#### PREGUNTAS PARA RESPONDER:
(1) Imprime el fragmento del texto «Cuasi otoño» que comienza en "Mientras camino por" y termina en "de nuestra finitud.".
(2) Responde a estas preguntas sobre el texto «Cuasi otoño»:
(a) ¿A quién se atribuyen los versos citados al comienzo?
(b) ¿Qué título de libro viene a la cabeza al caminar por las calles vacías del pueblo?
(c) Según el texto, ¿cuál es la función de las religiones?

Cuasi otoño
    
   
	    
	
    
        
    
    
        
          
		
    
        			        			        			        			        			        			        			        			        			        
    
    
    
	
	
        
        
        			        			        			        			        			        			        			        	
                                
                    			        			        
        
                
        
         
![[Img #55656]](https://astorgaredaccion.com/upload/images/09_2021/329__dsc0203.jpg)
 
 
Cuando éramos niños (…)
la muerte lisa y llana
no existía. 
(…)Ahora veteranos(…)
empieza a ser la nuestra. 
M.Benedetti
 
Mientras camino por las calles vacías de mi pueblo en cuesta y advierto la desaparición de seres y de cosas acaecida en los últimos años, -“Aquí había una higuera, aquí un aprisco que ya no está, aquí vivía zutano, si parece que va a abrir la puerta y saludar” -me viene a la cabeza el revelador título del libro de Milan Kundela ‘La insoportable levedad del ser’. Humano, añadiría yo, porque somos los humanos los únicos seres vivos con capacidad de pensamiento y raciocinio conscientes de nuestra finitud.
 
Y tan insoportablemente insoportable nos resulta saber que un día desapareceremos, que nos hemos inventado un cielo donde permanecer eternamente -creer o no creer, ya lo he dicho más veces, pero lo repito, es una simple cuestión de fe-. Un cielo que nos sirve como consuelo y trata de explicar lo inexplicable, esto es, el gran misterio de ser y estar aquí y ahora. Esa es la función de las religiones.   
 
Creo además que toleramos tan mal esa futilidad nuestra porque mientras estamos sanos, mientras somos jóvenes, nos creemos dueños y señores -dioses- de nuestro cuerpo y mente. Y no lo somos. No tanto como pensamos. La química, el amasijo de nervios, tejidos, neuronas que nos conforman, nos condicionan enormemente. ¡Cuántas veces son sentimos tristes, cansados, irascibles, sin saber la causa! ¡Cuántas nos proponemos hacer cosas que luego no cumplimos o que nos salen de forma muy distinta a cómo las ideamos! ¡Y esto en circunstancias normales! Cuando envejecemos o enfermamos nuestras capacidades y el dominio y control sobre nosotros mismos se ve mucho más mermado.

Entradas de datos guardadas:
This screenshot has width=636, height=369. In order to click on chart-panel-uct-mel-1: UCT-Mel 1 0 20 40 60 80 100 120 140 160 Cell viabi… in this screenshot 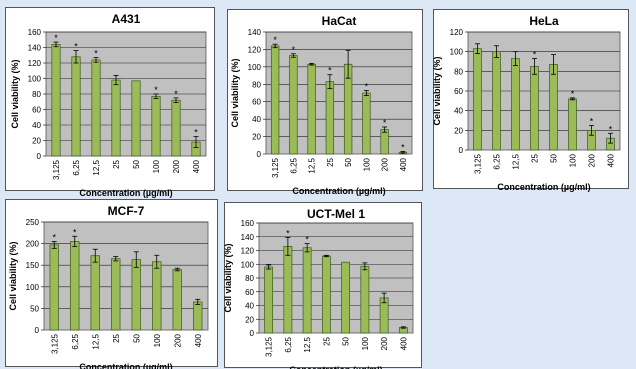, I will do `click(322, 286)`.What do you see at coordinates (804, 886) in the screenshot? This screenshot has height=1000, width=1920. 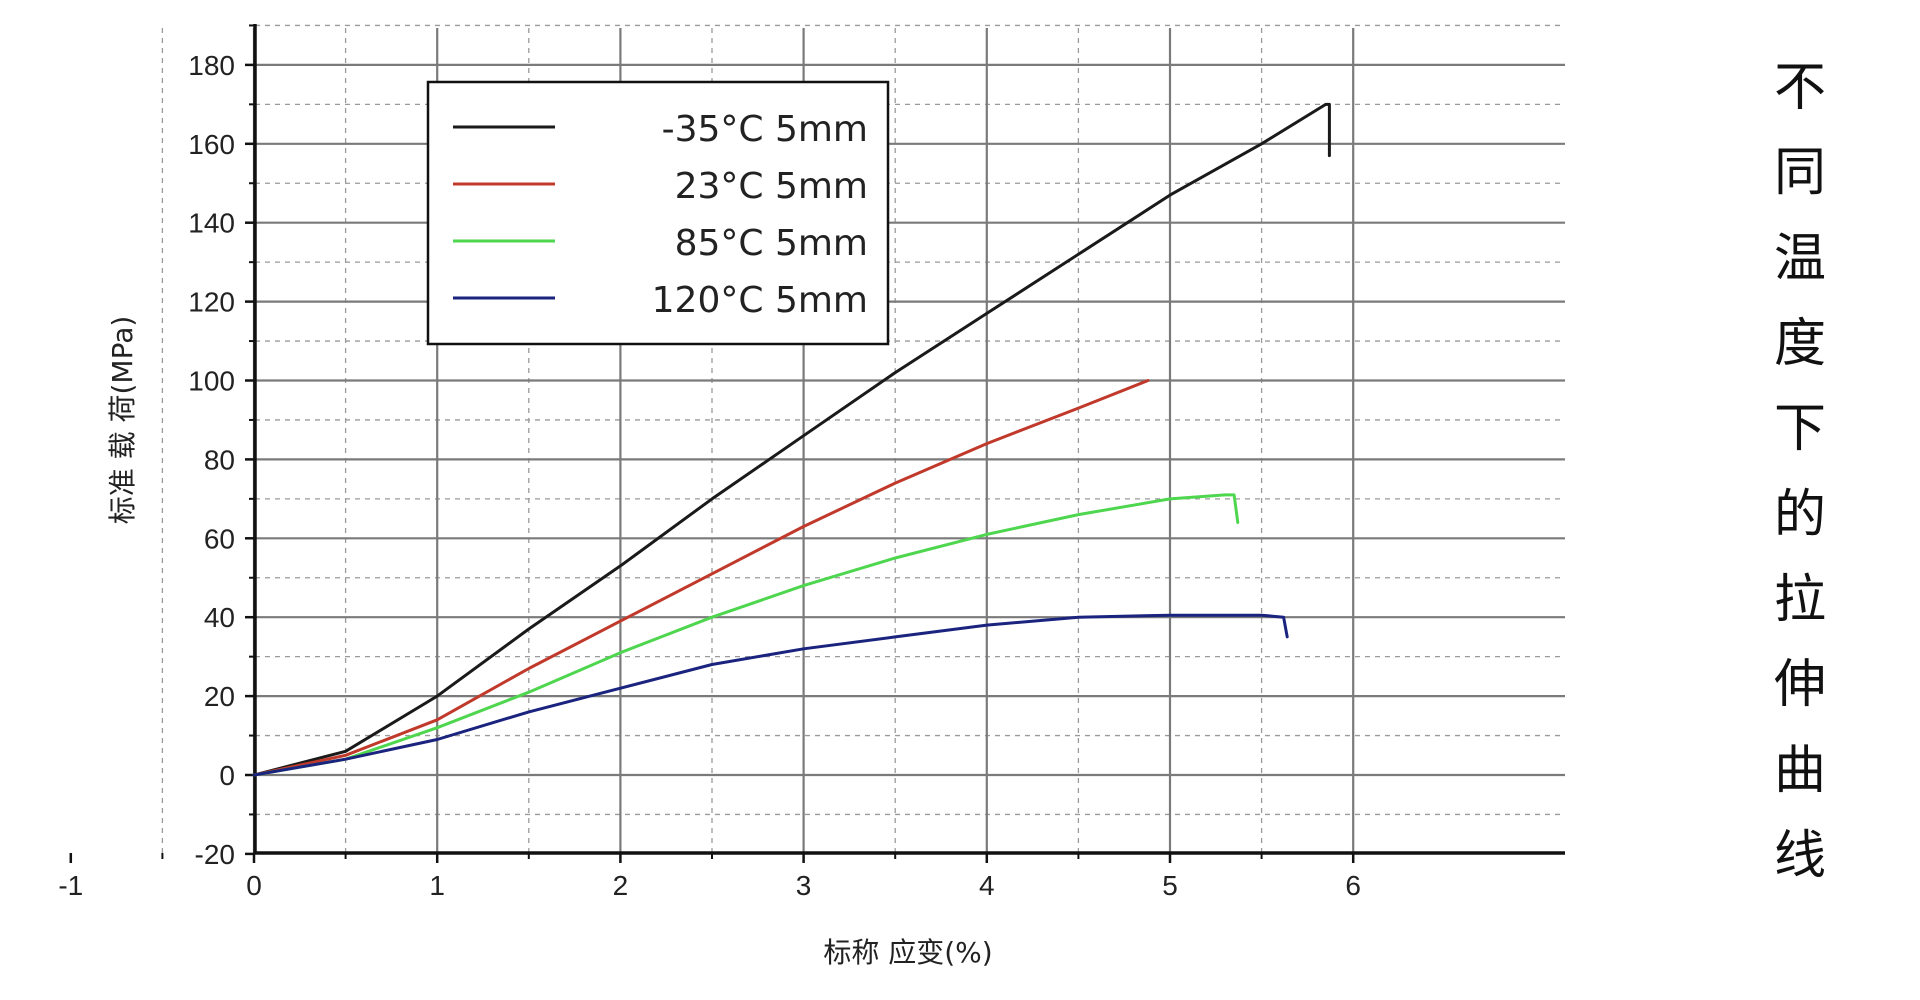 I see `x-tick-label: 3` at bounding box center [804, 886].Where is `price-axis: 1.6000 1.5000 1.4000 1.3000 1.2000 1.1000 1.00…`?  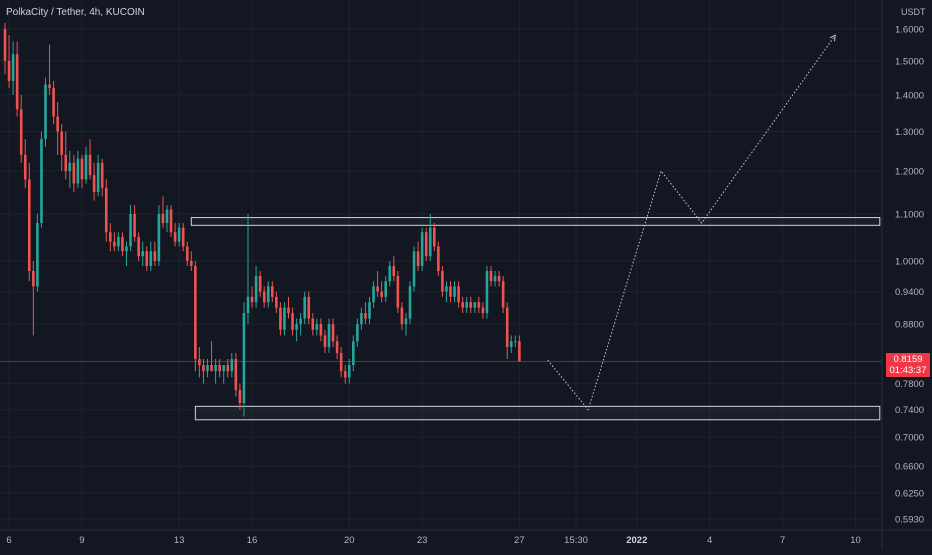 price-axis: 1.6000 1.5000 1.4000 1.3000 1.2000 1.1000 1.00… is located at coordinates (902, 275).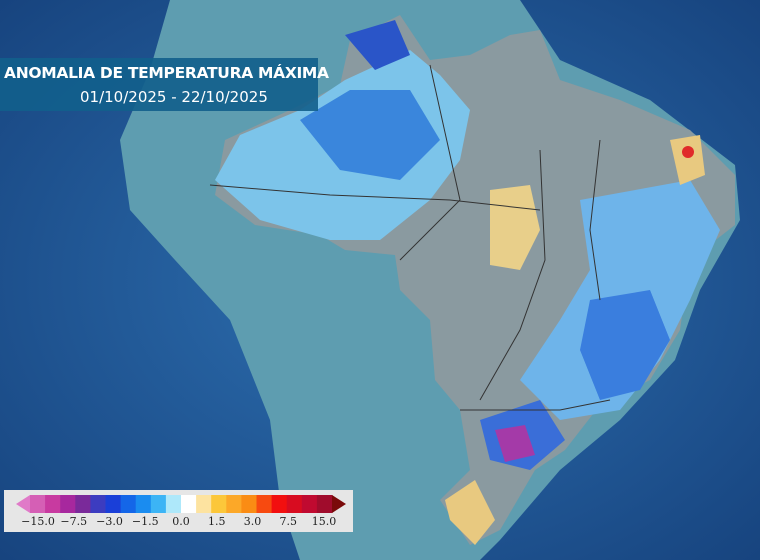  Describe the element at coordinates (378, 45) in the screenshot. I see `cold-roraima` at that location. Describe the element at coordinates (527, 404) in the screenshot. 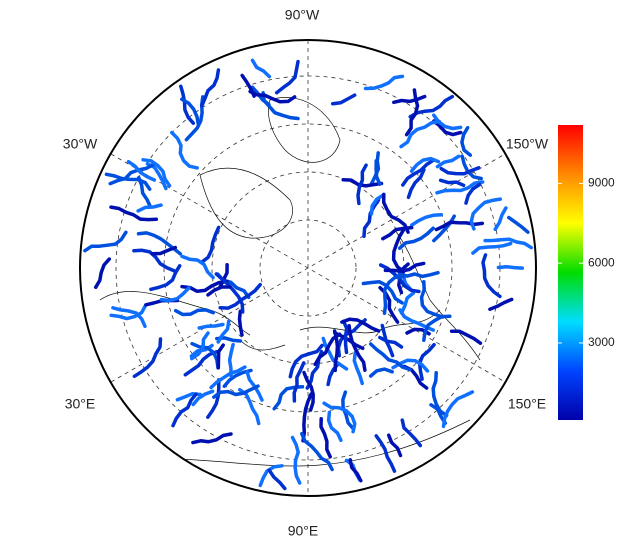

#### RESPUESTAS POR TAREA:
(1)
Mientras camino por las calles vacías de mi pueblo en cuesta y advierto la desaparición de seres y de cosas acaecida en los últimos años, -“Aquí había una higuera, aquí un aprisco que ya no está, aquí vivía zutano, si parece que va a abrir la puerta y saludar” -me viene a la cabeza el revelador título del libro de Milan Kundela ‘La insoportable levedad del ser’. Humano, añadiría yo, porque somos los humanos los únicos seres vivos con capacidad de pensamiento y raciocinio conscientes de nuestra finitud.

(2)
(a) A M. Benedetti.
(b) 'La insoportable levedad del ser'.
(c) Ofrecer un cielo que sirve como consuelo y trata de explicar lo inexplicable, es decir, el gran misterio de ser y estar aquí y ahora.